A cruel mother has been found guilty of subjecting her young son to a decade of daily beatings and humiliations.

Christine Copley picked on her third son Andrew as he was growing up in the 1980s and early 1990s and imposed a regime of painful and needless punishments.

She succeeded in hiding what she was doing from teachers and social workers by moving Andrew from her home in Exeter to her parents in Chagford if he had visible bruises.

Copley gave Andrew so little food he was sometimes forced to eat dog biscuits or hamster food to survive. The family home was filthy with uncleared dog mess on the floors and Andrew was bullied at school because he smelled.

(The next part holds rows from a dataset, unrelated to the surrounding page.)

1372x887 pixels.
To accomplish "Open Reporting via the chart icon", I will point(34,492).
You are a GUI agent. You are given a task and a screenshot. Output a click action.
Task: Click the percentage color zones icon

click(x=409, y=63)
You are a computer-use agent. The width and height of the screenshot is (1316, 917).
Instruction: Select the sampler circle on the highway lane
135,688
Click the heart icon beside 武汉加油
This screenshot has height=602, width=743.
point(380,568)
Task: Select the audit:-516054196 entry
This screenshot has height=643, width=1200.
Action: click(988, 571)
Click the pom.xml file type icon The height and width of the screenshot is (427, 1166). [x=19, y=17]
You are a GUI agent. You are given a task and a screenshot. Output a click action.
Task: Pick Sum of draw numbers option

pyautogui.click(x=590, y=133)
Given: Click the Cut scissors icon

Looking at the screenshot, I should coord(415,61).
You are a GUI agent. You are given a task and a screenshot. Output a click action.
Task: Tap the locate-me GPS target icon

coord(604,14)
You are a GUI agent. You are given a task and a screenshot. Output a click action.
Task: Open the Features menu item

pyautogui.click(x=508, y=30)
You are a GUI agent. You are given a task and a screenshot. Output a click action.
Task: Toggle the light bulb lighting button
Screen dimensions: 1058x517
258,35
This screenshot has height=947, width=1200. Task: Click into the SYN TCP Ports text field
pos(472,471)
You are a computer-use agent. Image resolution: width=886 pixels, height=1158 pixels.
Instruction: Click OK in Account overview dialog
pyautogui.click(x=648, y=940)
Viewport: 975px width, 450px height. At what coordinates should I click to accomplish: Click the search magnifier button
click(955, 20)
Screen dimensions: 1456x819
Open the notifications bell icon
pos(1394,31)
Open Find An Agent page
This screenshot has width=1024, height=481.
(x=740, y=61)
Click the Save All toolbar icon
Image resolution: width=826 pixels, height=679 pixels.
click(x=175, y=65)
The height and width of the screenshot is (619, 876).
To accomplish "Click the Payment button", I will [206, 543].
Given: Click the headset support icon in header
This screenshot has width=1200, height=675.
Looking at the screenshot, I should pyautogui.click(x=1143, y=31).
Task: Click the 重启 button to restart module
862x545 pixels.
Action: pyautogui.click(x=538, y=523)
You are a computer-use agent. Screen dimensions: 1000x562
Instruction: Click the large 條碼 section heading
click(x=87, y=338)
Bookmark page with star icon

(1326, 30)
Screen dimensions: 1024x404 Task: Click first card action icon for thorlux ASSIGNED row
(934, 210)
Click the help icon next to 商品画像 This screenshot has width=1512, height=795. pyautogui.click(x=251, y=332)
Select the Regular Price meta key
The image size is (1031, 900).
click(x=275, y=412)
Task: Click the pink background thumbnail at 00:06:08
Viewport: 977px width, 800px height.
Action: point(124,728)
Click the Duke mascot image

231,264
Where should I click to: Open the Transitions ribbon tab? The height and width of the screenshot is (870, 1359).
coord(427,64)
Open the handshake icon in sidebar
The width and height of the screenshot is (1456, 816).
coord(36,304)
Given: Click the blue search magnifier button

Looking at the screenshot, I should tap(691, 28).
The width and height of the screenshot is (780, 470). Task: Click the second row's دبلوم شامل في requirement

Her assaults did not always take the form of conventional beatings, although she did whip him with a dog lead and hit him with implements including shoes.

Copley also twisted Andrew’s fingers or arms, held her hand over his mouth and nose, squeezed his genitals, or hit him in parts of the body where the marks could not be seen.

She sometimes put him in a cold bath after a beating to try to reduce the visible bruising.

Andrew and his younger brother were often locked into a dark, dirty under-stairs cupboard as punishments and he was sometimes stripped naked and made to stand outside the house.

Copley also employed emotional blackmail, threatening to abandon Andrew’s Jack Russell on a country road unless he sobbed for mercy and told his mother he loved her.

On one occasion she stopped while driving back from Chagford and threw Andrew out of the car. She pretended to drive off and was laughing when she came back to pick him up.

The daily attacks started when he was about five or six and carried on until he ran away from home at the age of 14 after his mother had attacked him with a bottle.

The beatings started when the family lived at Hurst Avenue, Exeter and carried on when they moved to homes in Farm Hill, Exwick, and Burnthouse Lane.

Copley told a jury at Exeter Crown Court she had only hit the boy once and that his account of a nightmare childhood was untrue.

She was found guilty of six counts of child cruelty after the jury heard not only from Andrew and his brother but also from former neighbours and friends who witnessed her behaviour.

One of the neighbours said Andrew was ’the saddest little boy I ever saw’.

Copley, aged 65, now of Laburnum Road, Exeter, denied seven counts of cruelty but was convicted of all but one charge.

Judge Erik Salomonsen adjourned sentence and ordered a probation report. He told Copley: ’You made your son’s life a misery. I am making no promises about your sentence.’

He released Copley on bail and will sentence her on April 28.

During a week-long case Andrew Copley told the jury he had endured a nightmare childhood in a filthy and squalid house with little or nothing to eat.

He said his mother resented him because she wanted a girl instead of a boy the abuse made him want to die.

He did not tell social workers about his treatment because he feared receiving even more serious beatings at the hands of his mother.

He said: ’She was violent every day. After a while I stopped crying when she beat me. She wanted me to cry and it was my way of getting back.’